🤖 AI Summary
This work proposes NextAds, the first generative framework for personalized video advertising, addressing the limitations of traditional approaches that rely on static asset libraries and struggle to achieve fine-grained, real-time personalization and online optimization. By dynamically generating and integrating personalized creative content at serving time, NextAds overcomes the constraints of conventional retrieval-based methods. The paper formalizes two core tasks—personalized creative generation and integration—and introduces a lightweight, end-to-end pipeline as a reproducible benchmark. Preliminary experiments demonstrate that generative AI–based approaches can efficiently produce high-quality personalized advertisements, exhibiting significant advantages in both performance and practical applicability.
📝 Abstract
With the rapid growth of online video consumption, video advertising has become increasingly dominant in the digital advertising landscape. Yet diverse users and viewing contexts makes one-size-fits-all ad creatives insufficient for consistent effectiveness, underlining the importance of personalization. In practice, most personalized video advertising systems follow a retrieval-based paradigm, selecting the optimal one from a small set of professionally pre-produced creatives for each user. Such static and finite inventories limits both the granularity and the timeliness of personalization, and prevents the creatives from being continuously refined based on online user feedback. Recent advances in generative AI make it possible to move beyond retrieval toward optimizing video creatives in a continuous space at serving time.
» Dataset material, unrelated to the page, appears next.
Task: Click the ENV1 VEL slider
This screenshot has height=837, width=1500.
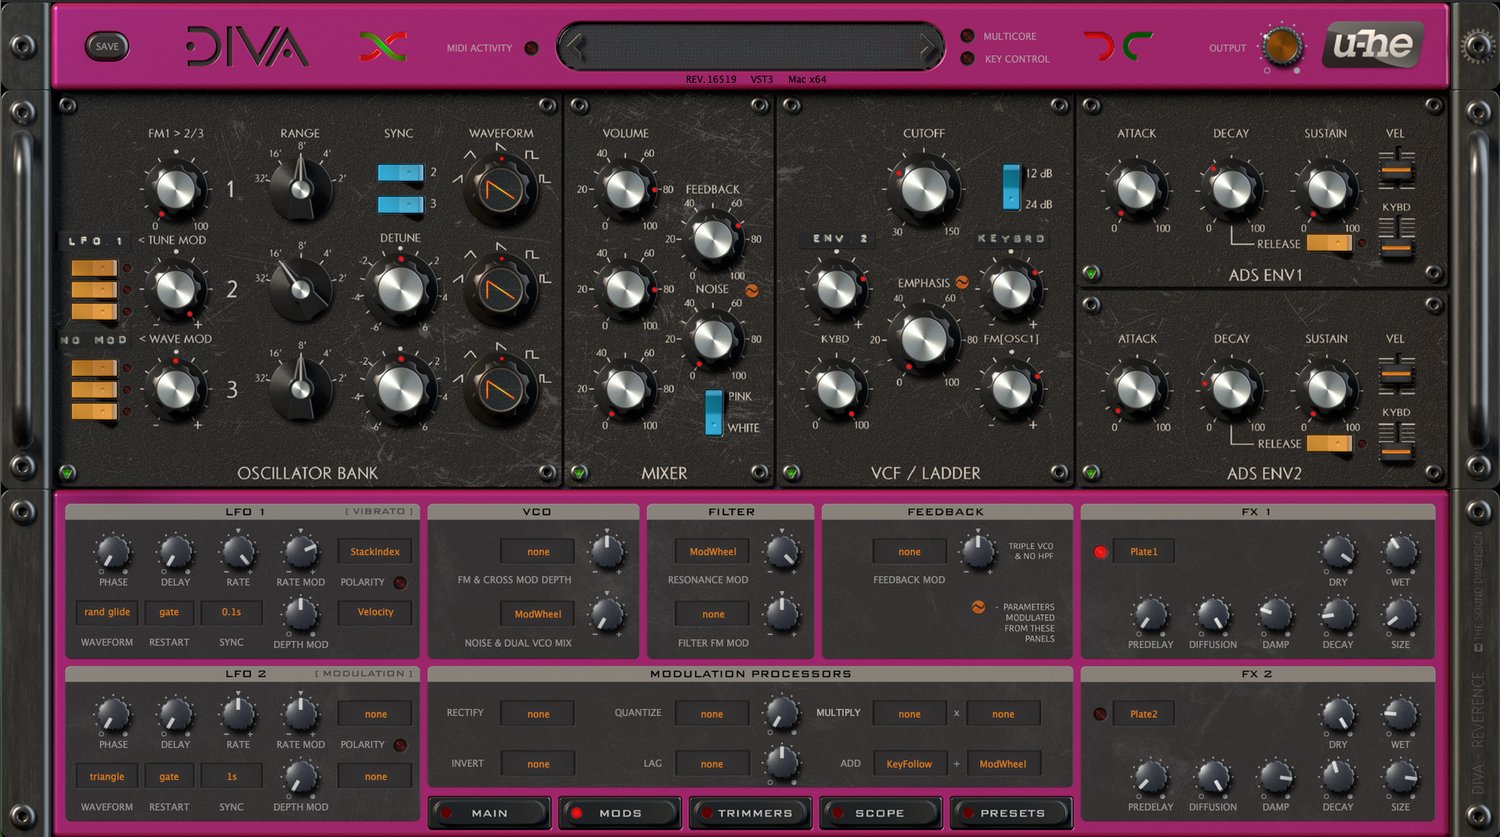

In this light, we propose NextAds, a generation-based paradigm for next-generation personalized video advertising, and conceptualize NextAds with four core components. To enable comparable research progress, we formulate two representative tasks: personalized creative generation and personalized creative integration, and introduce corresponding lightweight benchmarks. To assess feasibility, we instantiate end-to-end pipelines for both tasks and conduct initial exploratory experiments, demonstrating that GenAI can generate and integrate personalized creatives with encouraging performance. Moreover, we discuss the key challenges and opportunities under this paradigm, aiming to provide actionable insights for both researchers and practitioners and to catalyze progress in personalized video advertising.